Before The Last of Us and Arcane, it was Netflix and Powerhouse Animation’s Castlevania (now in its fourth season) that broke the video game adaptation curse with a highly stylized, anime-inspired horror-action show that based on the Konami video game series. Now the spin-off series “Castlevania: Nocturne” shifts the action 300 years to the time of the French Revolution. With the new time period comes new themes, an expanded worldview, and a major change in the show’s visual style. Not surprisingly, the biggest change in action occurred, all thanks to one invention: firearms.

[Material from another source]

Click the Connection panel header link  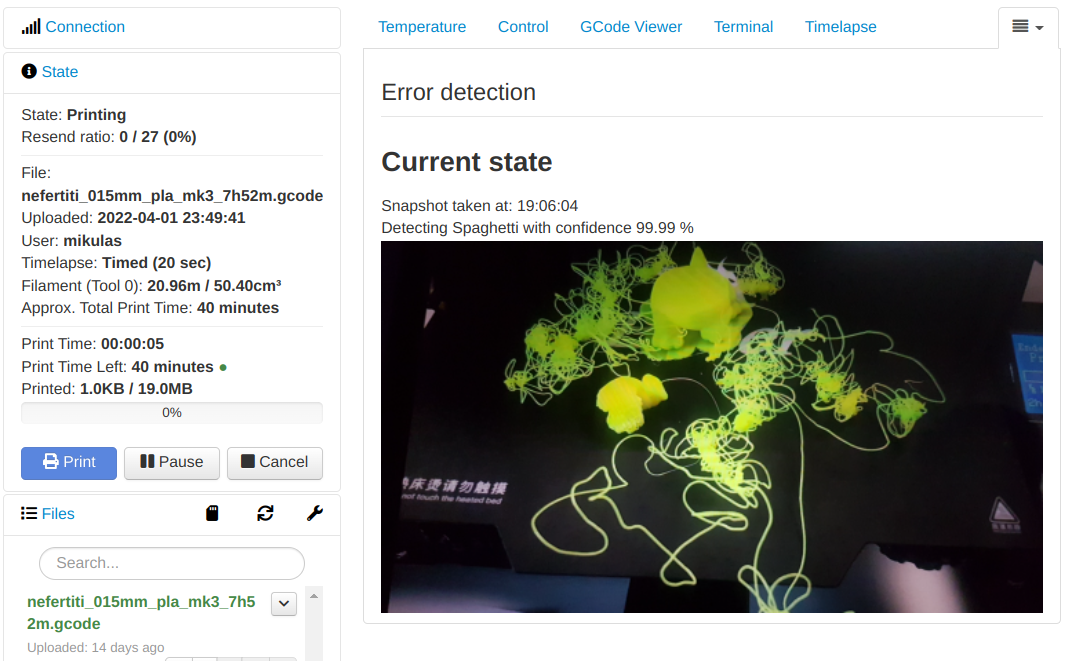coord(85,26)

“We had guns,” director Sam Deats told IndieWire. “A rifle ax was my favorite piece, inspired by a trip to a New York museum that had a whole exhibit of different weapons mixed with firearms, and I just wanted to incorporate some of that into the exhibit.”
Castlevania: Nocturne follows Judge Belmont, a descendant of the original series’ monster hunter, Trevor. Judge becomes an orphan after a vampire kills his mother and discovers a conspiracy between the French aristocracy and a group of vampires who worship their coming messiah. The show introduces a new and larger team, new powers, cool and scary creatures, and more – but the time period is the ace up the show’s sleeve. For one thing, the era allows Nocturne to start with more color than the franchise is known for.
“Thematically, it works because things start out a little more stable and get a little more chaotic as the season goes on,” said director Adam Deats, explaining that the colors get darker as the season progresses. Likewise, the lines of the characters are thinner and more elegant. While the show is still set in the gothic and elegant space of Ayami Kojima’s designs, the lines are more inspired by ’90s projects, like Nobuteru Yuki’s designs for Record of Lodoss War.
However, the series’ announcement in the midst of the French Revolution offers more than just opulence and bright colors; This period was marked by chaotic violence around the world – not only in France, but also in the New World. The show greatly expands its world by incorporating America, most notably through the season’s best character, Annette, a powerful sorceress from Saint-Domingue (now Haiti). Through Annette, the series explores slavery and its role in revolutions (without the Haitian Revolution there would be no French Revolution) as well as the role of vampires in colonization. It’s also a way for the show to give us a rare positive representation of Haitian Vodou and its Yoruba roots.
This technology – and its limitations – presented the show with a challenge in incorporating weapons into the action choreography, as the characters have different abilities than in the original and not only weapons but also more magic are involved. “We discovered that the Belnades influenced the Belmonts in the original series, so Richter can now use magic,” Adam Deats continued. “We had to figure out how to make Richter more than Trevor 2.0 and mix influences from the larger Castlevania universe with our own interpretation of Richter.”
As showrunner Kevin Kolde explained, the French Revolution gave the writers an opportunity to build on the role of vampires in the world and their integration into society in the centuries since the original. “We start from a place of history and then find the right balance between history and fantasy,” Kolde said. “We anchor the story in historical elements and don’t shy away from them.”
In fact, an example of how the world of Castlevania opens up completely in Nocturne is the character of Olrox, the Aztec vampire with a backstory we know little about. We know through cryptic lines of dialogue that he has been around for a long time and his loyalties are not entirely clear. “He learned to work in different rooms and with different clothes for the role, but always keeps parts of his past with him through his hair and jewelry,” Sam Deats explained. “He’s seen a lot,” Kolde added. “His story is interesting because he’s so complicated as a character.” Olrox, with her complicated loyalties and morals, is reminiscent of some of Castlevania’s great, ambiguous antagonists like Isaac or Carmilla.
Of course, even with a 300-year time jump, this is a universe with immortal vampires, so it shouldn’t be much of a surprise that Castlevania: Nocturne ends with the return of fan-favorite character Alucard, the son of Dracula Kolde’s plan was always to prepare for Alucard’s return and investigate how the vampire has changed over the years. Meanwhile, even though Nocturne is all about the new cast of characters, Sam Deats teased, “We still have new things planned for Alucard.”
All episodes of Castlevania: Nocturne are now available to stream on Netflix.